Excerpted text:

With my luck it will turn out to be one of the books chosen to be given away tonight. It is tonight, isn’t it? World Book Night. I’m always unsure of which night counts as the 5th of March, seeing as nights of necessity almost always have two dates. But anyway, none of the really deserving books that I had in mind will be handed out for free tonight. However, if you don’t mind paying for the postage, then Declan Burke has a few free books littering his house. He, too, is a husband and his wife might appreciate it if you could take a few copies off from wherever they keep their spare books.

But it’s better than road fill.

Where are the wild dogs when you need them?

I don’t suppose Adèle Geras expected her email alert to have quite this effect on me. But that’s the blogging world for you. I was out all Sunday so did not, in fact, see the Observer article where Ed Docx – ‘literary author’ – tears Stieg Larsson and Dan Brown to pieces. And the crime fiction genre and genres in general. Thank god for real literature. What would we do without it?

Ed Docx 2

A brief meeting with the good Ed means I seem to know that he has a literature background, which will be why he knows so much. He lectures quite strongly, and wrongly, in this Observer piece. Just as he did at the bookshop event I went to, where he thought nothing of telling the assembled readers, most of whom were at least twice his age, how to read a book. He wasn’t trying to be funny, either.

On Normblog Mr Geras had this to say about the article. Such a relief to find some well put-together sentences such as ‘Oh dear, Yeats! If only he’d roamed free of those poetic forms’, even if Norm doesn’t share my fondness for crime.

Stieg Larsson would surely turn in his grave if he knew he was being bracketed with Mr Brown of Da Vinci fame. There is a lot of difference between the two, and I think Ed would have been better to concentrate on complaining about only one of them.

Over on Crime Always Pays there is also a debate going on, with John Connolly sticking up for Ed. Which I will forgive him for. This time. And I agree with the comment about Lee Child, but then I would.

I was going to find a way to link to what I wrote about Ed a couple of years ago, but technical difficulties are getting in my way. Besides, when there are quotes like this one from the Observer comments section to enjoy, who needs old witch material? ‘The important thing is that anyone who claims to be a writer and writes copy like Docx’s should have their bowels torn out by wild dogs.’

(And you can never have two many drinks. As long as they balance.)

Raw data:
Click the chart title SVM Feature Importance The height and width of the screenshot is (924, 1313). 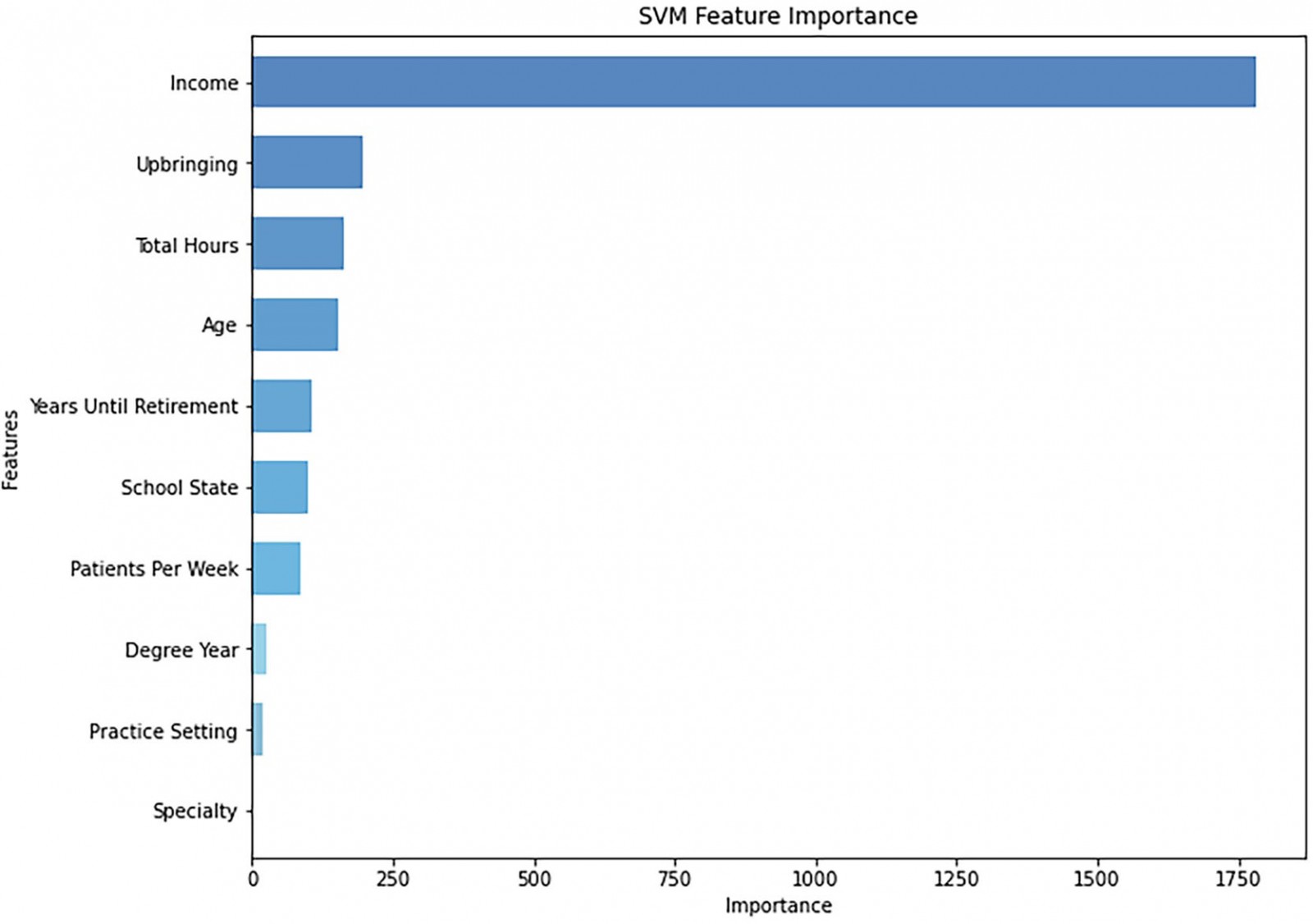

Aim A:
From the blog post about Ed Docx, repeat the passage starting at "A brief meeting" and ending at "fondness for crime.".
Aim B:
According to the blog post about Ed Docx, which two authors does Ed Docx tear to pieces in his newspaper article?
Aim C:
Rewrite the paragraph of the blog post about Ed Docx that begins "A brief meeting with the good Ed" as a shorter version that keeps its main facts.

Worked solution A:
A brief meeting with the good Ed means I seem to know that he has a literature background, which will be why he knows so much. He lectures quite strongly, and wrongly, in this Observer piece. Just as he did at the bookshop event I went to, where he thought nothing of telling the assembled readers, most of whom were at least twice his age, how to read a book. He wasn’t trying to be funny, either.

On Normblog Mr Geras had this to say about the article. Such a relief to find some well put-together sentences such as ‘Oh dear, Yeats! If only he’d roamed free of those poetic forms’, even if Norm doesn’t share my fondness for crime.

Worked solution B:
Stieg Larsson and Dan Brown.

Worked solution C:
After briefly meeting Ed, the writer believes he has a literature background, which explains how he knows so much. He lectures strongly and wrongly in the Observer piece, as he did at a bookshop event where, not joking, he told readers mostly at least twice his age how to read a book.